Pond is a T34 classified athletics wheelchair racer. She is a member of the Hills District Senior Athletics Club. She has an athletics scholarship with the New South Wales Institute of Sport, and is coached by her mother, Jenny Pond, and Paralympian Louise Sauvage.

Pond started competing in 2008. At the 2008 Pacific School Games, she set four Australian records while earning five gold medals. At the 2010 National Underage Championships, she earned six gold medals. In 2010, she competed in the Australian National Athletics With Disability championship. She set Australian records in the 400m, 800m, 1500m wheelchair races and javelin events, while finishing first in the 100m, 400m, 800m, 1500m, shot put and javelin events. She participated in the Queen's Baton event that preceded the 2010 Commonwealth Games. At the 2011 IWAS World Games, she finished third in the 100 metre event and first in the 800 metre event. At the 2011 Arafura Games, she finished first in the Women' Javelin Throw Wheel Chair event with a distance of 7.89 metres. She also finished first in the Women's 400m Wheel Chair event. She also finished first in the 800 metres event with a time of 2:58.74. In May 2011, she was named the IPC Athlete of the Month.

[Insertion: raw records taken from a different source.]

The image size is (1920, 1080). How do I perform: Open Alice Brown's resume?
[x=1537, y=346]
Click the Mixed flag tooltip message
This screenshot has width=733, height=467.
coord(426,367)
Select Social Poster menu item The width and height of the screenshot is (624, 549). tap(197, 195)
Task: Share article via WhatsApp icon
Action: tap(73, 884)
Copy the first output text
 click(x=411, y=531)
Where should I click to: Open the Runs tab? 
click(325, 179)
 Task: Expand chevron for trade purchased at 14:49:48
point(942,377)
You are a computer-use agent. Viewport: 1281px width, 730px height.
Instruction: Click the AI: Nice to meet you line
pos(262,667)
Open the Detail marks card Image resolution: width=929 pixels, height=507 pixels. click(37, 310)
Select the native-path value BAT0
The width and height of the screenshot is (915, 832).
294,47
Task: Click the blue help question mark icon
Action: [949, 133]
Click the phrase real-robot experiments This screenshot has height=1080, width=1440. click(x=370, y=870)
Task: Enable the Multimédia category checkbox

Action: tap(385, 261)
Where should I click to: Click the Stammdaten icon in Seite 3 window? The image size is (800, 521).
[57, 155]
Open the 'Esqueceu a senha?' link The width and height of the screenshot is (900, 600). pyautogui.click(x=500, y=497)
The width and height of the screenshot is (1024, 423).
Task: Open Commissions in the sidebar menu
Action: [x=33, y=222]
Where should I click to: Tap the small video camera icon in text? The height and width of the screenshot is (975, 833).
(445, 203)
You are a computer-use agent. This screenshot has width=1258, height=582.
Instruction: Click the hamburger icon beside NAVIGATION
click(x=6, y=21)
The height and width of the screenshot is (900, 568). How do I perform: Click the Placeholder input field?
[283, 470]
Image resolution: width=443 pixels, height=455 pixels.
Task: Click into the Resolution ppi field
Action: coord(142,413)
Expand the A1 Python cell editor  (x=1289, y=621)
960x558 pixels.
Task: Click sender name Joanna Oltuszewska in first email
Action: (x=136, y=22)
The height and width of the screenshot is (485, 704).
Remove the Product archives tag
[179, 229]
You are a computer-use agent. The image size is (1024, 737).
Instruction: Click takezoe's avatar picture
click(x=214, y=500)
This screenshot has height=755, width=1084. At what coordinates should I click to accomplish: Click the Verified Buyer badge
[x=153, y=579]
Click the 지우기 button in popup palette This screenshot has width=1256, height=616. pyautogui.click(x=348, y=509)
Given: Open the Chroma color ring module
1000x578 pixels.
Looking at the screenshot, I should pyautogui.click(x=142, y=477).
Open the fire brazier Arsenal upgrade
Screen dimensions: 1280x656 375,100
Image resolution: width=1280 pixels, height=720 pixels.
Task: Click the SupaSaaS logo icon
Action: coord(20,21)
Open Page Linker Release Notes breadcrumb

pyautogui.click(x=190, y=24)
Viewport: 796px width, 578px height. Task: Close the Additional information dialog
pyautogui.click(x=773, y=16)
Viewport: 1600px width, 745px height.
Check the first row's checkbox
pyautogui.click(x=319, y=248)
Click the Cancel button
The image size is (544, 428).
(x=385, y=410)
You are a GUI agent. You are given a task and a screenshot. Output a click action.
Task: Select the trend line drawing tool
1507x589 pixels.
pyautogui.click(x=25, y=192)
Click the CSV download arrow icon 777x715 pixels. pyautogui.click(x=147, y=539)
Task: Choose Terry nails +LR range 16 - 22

In January 2012, Pond participated in a national team training camp. In January 2012, she participated in the Australia Day Series in Canberra, where she finished third with a time of 38.43 in the junior race. She was selected to represent Australia at the 2012 Summer Paralympics in athletics in the 100 metre and 200 metre events. The Games were her first. She did not medal at the 2012 Games.